La contraposición entre vidrio y piedra – esto es entre Farnsworth y Ronchamp– no nos hace olvidar las líneas constructivas que prolongan lo leñoso –la estructura de acero es aquí, una traslación tecnológica de la madera primitiva y estructural– que fluctúan entre lo convexo y lo cóncavo, entre el aire y la tierra. Más que nunca Farnsworth es el aire exterior que respiramos y que niega la interioridad, y Ronchamp es el cuerpo levantado desde la tierra, como la tierra misma. “Un espacio –dice Moneo– en el que el desconcierto que trae consigo la oscuridad desaparecía tan pronto como uno se dejaba absorber por aquellos ondulantes, ataluzados y alabeados muros en los que la luz de abría paso a través de hendiduras y huecos”. De una tierra y sus trabajos como los descritos por Roger Caillois en su trabajo Piedras (2016). Y así, “tuvieron que aprender que sujetar una masa enorme es mucho más difícil aun que hacerla tambalearse…El terraplén destruido proclama en el centro de un prado el vano e inexplicable prodigio de otra piedra que no hubiera sido vertical sin un esfuerzo agotador –y tan absurdo–”. Y es que, a su pesar, todo ello: “Son piedras enormes y pesadas.
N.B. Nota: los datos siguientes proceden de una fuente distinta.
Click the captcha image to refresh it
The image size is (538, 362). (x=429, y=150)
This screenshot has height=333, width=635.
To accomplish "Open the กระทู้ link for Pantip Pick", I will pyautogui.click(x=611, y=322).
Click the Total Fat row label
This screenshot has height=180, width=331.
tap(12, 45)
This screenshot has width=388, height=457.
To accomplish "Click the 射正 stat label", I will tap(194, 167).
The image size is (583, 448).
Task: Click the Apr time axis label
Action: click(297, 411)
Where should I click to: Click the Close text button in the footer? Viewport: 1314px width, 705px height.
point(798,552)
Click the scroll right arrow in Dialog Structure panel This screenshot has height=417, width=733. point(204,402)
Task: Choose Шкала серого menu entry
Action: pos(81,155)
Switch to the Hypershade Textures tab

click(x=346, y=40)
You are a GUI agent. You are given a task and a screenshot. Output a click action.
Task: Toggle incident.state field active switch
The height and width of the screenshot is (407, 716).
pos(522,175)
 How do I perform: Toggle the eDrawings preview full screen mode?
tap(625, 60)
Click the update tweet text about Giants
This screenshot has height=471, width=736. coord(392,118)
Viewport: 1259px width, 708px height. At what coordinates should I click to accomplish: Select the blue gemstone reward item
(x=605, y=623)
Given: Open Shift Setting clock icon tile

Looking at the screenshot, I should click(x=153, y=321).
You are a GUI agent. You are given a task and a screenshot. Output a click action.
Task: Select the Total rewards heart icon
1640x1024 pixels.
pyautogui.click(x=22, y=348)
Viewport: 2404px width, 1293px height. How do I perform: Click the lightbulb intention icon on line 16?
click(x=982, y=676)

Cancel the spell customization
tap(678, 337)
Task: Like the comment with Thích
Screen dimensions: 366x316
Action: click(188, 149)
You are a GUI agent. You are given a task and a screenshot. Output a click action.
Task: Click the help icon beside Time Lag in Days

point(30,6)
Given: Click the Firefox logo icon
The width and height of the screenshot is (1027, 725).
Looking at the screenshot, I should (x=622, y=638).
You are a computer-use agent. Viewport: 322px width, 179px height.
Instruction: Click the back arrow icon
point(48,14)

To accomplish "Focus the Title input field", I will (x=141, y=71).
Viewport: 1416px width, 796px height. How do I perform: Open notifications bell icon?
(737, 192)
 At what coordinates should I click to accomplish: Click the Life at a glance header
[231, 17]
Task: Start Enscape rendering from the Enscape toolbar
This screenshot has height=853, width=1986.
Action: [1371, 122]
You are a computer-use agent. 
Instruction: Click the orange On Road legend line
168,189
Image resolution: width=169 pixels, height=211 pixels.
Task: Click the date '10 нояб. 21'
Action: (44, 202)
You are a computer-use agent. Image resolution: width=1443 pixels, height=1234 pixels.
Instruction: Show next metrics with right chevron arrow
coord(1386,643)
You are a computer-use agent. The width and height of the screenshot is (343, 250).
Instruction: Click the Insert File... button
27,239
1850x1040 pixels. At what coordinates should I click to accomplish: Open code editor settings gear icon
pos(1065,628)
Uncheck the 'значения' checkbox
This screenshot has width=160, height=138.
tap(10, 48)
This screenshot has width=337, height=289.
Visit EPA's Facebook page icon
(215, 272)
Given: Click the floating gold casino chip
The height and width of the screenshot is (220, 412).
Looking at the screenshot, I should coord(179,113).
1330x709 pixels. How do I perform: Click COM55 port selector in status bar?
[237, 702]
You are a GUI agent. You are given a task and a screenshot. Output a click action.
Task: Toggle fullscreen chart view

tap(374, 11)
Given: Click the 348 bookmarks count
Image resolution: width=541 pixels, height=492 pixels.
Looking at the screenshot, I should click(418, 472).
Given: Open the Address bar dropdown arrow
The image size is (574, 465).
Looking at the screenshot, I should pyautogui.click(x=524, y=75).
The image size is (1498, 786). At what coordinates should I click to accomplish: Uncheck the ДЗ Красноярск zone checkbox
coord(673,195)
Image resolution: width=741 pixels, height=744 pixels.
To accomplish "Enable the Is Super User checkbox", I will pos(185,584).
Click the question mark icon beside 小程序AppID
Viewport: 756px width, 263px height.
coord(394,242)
Y lo que, es más, están desigualmente repartidas, pero ampliamente extendidas por la superficie del globo, Así, ni azar ni fantasía, sino una necesidad irresistible, bastante banal y poderosa como para imponerse en cada circunstancia, por poco propicia que sea. Todas las caras, excepto una, de estos toscos pilares están pulidas por el viento o el correr del agua, por la suavidad de la usura”. La usura del tiempo que acaba disolviendo la piedra.